All’inizio di gennaio, alcuni rappresentanti di Insieme per l’Europa hanno fatto visita a Roma al Card. Koch, presenti anche i responsabili della segreteria del Pontificio Consiglio per l’Unità dei Cristiani. Durante il dialogo hanno sperimentato un clima molto aperto.

Soprattutto sono stati colpiti dalla disponibilità e apertura del Card. Koch, dicevano Gerhard Pross (YMCA Esslingen), Diego Goller (Movimento dei focolari), Cesare Zucconi (Sant’Egidio), Pater Heinrich Walter (Schönstatt), Thomas Römer (YMCA Monaco) e Heike Vesper (Movimento dei focolari). Durante l’incontro, il Cardinale ha auspicato un maggiore coinvolgimento anche della chiesa ortodossa nel processo preparatorio al prossimo evento di Monaco nel giugno/luglio prossimi. Intenzionato a dare un contributo all’evento, ha dato la sua disponibilità ad andare in Germania per un colloquio preliminare, visto che la maggior parte dei co-relatori proviene da quel Paese.

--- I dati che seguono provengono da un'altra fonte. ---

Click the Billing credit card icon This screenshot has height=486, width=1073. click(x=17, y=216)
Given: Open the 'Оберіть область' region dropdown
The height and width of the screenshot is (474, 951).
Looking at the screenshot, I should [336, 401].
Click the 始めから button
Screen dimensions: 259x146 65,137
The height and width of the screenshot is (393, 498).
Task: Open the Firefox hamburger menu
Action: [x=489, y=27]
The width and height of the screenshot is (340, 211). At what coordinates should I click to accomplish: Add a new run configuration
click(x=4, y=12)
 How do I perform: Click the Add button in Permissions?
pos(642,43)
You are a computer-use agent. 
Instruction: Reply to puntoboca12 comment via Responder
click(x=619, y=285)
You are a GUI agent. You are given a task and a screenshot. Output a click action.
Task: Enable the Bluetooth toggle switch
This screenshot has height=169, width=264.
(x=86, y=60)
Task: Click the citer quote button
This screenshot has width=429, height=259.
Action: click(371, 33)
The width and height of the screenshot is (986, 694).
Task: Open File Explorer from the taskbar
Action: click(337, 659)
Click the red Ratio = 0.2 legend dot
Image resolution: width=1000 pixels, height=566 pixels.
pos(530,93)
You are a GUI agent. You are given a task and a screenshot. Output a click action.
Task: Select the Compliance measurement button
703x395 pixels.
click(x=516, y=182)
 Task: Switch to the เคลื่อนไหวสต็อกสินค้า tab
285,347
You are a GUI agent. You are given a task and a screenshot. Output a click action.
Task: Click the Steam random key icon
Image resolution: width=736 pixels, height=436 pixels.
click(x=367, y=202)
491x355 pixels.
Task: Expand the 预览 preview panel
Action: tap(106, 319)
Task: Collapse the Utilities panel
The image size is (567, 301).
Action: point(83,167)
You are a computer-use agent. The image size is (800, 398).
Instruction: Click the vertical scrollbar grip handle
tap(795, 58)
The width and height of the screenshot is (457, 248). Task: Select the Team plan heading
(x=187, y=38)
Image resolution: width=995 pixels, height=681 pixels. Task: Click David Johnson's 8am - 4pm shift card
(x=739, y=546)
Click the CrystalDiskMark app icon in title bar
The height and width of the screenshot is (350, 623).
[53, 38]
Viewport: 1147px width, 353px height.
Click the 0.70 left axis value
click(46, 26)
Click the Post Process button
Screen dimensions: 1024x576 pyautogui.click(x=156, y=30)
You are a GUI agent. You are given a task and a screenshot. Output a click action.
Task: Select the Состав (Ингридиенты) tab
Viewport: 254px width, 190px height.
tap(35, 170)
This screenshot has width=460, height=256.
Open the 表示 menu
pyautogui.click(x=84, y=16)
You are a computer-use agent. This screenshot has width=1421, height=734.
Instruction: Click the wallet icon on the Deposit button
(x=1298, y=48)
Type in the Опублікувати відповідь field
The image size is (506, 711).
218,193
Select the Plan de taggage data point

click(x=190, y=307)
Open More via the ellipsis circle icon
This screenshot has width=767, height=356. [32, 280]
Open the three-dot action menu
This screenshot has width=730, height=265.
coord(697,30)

Ha concluso la giornata di incontri a Roma una visita personale al Card. Kasper. Anche questo colloquio si è rivelato molto aperto e costruttivo. Gerhard Pross commenta: “Il Card. Kasper ci ha accompagnato e seguito come nessun altro durante gli ultimi 15 anni. Egli si è dichiarato disponibile ad intervenire nel Congresso. L’averci poi coinvolti in alcune questioni che lo occupano attualmente, ci è sembrato un chiaro segno del rapporto di fiducia cresciuto in questi anni”.